> Gestellte Aufgabe
Wandle den Abschnitt vom Anfang der Daten bis einschließlich der Zeile mit „Image resolution: width=1366“ in eine zweispaltige CSV mit den Spalten „aufgabe“ und „antwort“ um. Jede Aufgabe bekommt eine eigene Zeile mit ihrem Text und ihrer Antwort, jeweils als ein Feld in Anführungszeichen, und Zeilenumbrüche werden durch Leerzeichen ersetzt.

> Aufgelistete Daten

%%

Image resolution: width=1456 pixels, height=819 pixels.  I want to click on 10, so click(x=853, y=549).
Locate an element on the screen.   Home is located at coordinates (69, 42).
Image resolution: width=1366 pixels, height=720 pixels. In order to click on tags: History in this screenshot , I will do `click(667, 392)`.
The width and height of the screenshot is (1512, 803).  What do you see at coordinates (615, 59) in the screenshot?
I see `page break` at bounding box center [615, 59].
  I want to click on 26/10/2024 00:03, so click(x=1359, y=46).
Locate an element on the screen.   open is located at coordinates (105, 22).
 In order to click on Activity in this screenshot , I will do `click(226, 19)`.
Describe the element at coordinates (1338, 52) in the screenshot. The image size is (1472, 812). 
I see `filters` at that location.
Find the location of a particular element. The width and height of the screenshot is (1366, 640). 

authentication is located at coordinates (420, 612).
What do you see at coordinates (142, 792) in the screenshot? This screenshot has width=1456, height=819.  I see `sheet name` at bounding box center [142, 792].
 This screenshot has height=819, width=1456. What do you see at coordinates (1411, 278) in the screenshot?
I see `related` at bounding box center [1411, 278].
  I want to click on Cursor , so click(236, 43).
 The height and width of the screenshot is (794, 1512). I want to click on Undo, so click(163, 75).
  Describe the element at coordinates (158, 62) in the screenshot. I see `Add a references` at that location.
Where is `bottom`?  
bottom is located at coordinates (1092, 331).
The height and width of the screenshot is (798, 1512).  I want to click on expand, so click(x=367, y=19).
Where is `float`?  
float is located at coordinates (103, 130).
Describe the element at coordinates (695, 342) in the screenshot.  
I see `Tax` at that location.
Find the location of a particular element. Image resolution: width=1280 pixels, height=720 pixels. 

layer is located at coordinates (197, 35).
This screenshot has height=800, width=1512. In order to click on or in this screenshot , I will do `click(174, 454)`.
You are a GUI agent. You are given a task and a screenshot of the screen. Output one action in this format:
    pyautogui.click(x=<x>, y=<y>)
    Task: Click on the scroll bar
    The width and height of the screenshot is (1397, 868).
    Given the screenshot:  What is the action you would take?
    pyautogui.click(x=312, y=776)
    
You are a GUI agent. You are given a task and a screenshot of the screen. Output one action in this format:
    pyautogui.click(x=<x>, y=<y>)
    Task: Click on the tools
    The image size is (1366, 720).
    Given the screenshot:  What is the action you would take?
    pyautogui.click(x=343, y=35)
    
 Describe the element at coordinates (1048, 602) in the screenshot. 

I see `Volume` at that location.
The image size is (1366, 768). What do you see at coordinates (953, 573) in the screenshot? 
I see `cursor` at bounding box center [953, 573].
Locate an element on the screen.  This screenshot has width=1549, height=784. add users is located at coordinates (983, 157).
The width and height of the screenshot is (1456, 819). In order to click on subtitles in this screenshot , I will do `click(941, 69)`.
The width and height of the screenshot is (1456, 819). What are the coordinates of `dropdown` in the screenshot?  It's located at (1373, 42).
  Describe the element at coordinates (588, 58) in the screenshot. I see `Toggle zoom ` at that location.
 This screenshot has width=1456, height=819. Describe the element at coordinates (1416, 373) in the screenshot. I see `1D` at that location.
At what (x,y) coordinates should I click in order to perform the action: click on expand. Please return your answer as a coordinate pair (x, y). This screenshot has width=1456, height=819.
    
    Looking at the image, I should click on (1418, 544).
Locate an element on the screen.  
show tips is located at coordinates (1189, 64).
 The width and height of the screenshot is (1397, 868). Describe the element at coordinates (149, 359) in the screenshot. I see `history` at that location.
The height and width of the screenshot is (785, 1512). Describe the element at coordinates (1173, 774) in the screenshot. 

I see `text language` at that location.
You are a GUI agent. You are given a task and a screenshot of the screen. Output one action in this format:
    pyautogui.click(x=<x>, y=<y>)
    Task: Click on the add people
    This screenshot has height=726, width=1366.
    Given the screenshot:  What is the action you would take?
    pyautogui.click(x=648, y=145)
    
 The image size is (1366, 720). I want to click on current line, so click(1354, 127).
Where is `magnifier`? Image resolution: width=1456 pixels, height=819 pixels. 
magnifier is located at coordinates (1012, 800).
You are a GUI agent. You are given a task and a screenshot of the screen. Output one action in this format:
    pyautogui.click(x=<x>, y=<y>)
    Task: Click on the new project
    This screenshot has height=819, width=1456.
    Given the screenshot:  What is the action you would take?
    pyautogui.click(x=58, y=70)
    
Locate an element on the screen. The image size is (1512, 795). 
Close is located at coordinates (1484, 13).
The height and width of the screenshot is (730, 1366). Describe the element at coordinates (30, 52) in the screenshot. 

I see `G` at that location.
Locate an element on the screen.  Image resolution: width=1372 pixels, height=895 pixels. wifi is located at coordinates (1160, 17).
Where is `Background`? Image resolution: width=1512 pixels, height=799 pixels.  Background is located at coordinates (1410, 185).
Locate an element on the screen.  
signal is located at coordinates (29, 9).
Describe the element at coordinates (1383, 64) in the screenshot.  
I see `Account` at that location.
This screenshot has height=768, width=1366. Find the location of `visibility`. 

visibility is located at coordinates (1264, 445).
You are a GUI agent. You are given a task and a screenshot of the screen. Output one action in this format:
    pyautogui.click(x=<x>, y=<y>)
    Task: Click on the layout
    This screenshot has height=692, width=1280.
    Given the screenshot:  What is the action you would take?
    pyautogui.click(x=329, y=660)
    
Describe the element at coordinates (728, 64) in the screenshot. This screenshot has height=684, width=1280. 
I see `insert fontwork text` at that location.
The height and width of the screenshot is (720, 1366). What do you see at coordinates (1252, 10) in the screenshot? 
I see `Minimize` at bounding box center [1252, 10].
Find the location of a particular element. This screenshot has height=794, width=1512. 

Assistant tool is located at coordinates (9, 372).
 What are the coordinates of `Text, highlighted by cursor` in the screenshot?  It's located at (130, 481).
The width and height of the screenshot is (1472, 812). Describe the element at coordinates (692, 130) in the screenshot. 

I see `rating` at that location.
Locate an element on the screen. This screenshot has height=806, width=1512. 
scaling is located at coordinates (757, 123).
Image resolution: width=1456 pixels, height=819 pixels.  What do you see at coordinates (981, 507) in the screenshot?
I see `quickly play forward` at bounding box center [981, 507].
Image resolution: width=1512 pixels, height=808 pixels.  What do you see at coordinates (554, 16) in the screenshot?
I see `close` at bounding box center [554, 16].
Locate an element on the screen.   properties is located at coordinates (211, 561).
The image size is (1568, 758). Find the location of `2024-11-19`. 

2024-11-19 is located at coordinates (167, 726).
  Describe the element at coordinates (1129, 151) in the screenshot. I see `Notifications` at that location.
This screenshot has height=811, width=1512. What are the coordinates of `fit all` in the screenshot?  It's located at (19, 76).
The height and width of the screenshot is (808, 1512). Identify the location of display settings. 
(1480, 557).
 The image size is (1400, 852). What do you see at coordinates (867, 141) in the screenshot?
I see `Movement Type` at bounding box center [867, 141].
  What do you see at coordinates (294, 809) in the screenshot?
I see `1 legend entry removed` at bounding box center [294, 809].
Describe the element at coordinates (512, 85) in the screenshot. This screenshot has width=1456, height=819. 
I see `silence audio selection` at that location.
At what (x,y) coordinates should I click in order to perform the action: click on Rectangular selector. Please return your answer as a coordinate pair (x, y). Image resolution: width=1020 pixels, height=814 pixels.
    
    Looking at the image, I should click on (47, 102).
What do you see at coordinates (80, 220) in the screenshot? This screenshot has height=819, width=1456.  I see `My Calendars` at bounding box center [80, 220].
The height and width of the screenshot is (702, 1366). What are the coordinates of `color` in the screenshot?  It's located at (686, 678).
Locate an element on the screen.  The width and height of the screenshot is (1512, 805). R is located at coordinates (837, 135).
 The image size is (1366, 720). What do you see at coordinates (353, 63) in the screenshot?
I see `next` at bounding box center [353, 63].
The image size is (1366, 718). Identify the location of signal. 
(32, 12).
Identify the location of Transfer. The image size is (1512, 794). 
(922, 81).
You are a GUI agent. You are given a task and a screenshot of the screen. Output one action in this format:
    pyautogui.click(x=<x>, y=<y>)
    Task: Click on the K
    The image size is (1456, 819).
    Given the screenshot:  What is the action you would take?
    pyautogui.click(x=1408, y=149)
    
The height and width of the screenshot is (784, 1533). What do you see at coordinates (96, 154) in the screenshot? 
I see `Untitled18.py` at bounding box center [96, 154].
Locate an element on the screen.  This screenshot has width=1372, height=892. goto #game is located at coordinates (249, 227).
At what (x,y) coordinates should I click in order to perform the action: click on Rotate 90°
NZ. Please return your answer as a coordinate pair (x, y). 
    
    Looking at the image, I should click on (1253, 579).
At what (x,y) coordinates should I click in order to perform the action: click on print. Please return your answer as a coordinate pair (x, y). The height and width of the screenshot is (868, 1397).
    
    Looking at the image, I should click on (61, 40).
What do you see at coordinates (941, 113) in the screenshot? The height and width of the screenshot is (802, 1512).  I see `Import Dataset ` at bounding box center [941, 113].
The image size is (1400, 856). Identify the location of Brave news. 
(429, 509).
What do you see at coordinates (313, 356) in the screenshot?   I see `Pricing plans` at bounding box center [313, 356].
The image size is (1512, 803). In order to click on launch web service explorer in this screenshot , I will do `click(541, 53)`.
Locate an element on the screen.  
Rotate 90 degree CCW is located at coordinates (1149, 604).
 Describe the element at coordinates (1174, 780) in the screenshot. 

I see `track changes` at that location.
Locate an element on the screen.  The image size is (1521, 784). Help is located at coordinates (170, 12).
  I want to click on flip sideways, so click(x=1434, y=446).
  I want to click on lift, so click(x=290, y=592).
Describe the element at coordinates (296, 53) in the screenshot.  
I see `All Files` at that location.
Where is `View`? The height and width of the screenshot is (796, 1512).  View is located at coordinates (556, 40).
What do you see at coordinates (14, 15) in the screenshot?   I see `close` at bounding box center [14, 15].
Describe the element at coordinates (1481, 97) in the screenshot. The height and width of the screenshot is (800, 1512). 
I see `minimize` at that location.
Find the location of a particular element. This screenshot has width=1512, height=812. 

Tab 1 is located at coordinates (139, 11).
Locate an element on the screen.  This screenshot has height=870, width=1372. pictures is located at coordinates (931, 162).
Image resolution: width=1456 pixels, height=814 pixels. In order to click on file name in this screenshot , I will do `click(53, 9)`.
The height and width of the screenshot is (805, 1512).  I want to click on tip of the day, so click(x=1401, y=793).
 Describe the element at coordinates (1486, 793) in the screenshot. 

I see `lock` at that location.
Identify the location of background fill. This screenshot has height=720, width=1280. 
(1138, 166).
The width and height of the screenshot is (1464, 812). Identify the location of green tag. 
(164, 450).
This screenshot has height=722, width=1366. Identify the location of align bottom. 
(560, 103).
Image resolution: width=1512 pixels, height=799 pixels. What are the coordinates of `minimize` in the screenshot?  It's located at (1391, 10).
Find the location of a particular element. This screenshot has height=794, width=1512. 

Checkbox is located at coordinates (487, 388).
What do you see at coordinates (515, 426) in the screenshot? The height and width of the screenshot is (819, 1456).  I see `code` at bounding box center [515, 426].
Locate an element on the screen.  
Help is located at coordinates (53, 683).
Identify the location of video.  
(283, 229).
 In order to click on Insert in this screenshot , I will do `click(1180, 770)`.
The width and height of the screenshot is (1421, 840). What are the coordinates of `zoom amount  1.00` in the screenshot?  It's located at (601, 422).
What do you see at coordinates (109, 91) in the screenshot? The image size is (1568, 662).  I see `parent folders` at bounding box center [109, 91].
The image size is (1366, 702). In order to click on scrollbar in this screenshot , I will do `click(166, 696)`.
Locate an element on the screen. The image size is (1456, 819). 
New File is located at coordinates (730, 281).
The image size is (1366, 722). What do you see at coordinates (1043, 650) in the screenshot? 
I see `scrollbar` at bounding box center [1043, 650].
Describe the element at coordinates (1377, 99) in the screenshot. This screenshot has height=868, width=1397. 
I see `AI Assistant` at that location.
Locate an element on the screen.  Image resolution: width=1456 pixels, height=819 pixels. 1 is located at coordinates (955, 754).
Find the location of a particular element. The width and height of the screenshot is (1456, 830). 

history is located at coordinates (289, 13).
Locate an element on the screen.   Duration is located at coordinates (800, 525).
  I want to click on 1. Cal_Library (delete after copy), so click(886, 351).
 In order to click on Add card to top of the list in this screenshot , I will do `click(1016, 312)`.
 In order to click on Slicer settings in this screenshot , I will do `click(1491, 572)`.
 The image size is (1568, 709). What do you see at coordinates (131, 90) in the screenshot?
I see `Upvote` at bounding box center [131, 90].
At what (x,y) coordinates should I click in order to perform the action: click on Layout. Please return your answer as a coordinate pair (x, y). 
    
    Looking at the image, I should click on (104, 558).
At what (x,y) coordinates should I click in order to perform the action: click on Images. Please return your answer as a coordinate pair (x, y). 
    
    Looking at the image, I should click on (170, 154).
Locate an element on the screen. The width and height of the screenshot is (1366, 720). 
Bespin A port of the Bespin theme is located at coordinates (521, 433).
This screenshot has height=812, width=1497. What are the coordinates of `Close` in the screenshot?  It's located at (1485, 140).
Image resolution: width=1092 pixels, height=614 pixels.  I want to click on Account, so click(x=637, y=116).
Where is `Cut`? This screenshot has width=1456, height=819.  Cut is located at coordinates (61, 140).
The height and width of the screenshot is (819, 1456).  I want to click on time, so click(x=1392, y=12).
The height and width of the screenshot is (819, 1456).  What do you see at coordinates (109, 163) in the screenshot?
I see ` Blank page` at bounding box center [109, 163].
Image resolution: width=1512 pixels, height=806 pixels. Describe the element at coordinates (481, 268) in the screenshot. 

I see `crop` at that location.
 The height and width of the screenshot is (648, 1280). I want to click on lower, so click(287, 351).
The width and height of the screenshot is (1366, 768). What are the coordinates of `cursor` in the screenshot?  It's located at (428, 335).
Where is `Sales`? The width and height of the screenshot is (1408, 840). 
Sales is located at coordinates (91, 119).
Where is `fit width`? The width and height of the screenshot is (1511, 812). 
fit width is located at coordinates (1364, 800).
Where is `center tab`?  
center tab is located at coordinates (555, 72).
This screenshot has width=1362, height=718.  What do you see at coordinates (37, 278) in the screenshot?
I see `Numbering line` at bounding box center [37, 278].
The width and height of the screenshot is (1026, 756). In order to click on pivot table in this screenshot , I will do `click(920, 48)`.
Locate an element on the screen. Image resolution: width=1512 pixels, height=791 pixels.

%%

> Vollständige Antwort
aufgabe,antwort
"Image resolution: width=1456 pixels, height=819 pixels.","I want to click on 10, so click(x=853, y=549)."
"Locate an element on the screen.","Home is located at coordinates (69, 42)."
"Image resolution: width=1366 pixels, height=720 pixels. In order to click on tags: History in this screenshot",", I will do `click(667, 392)`."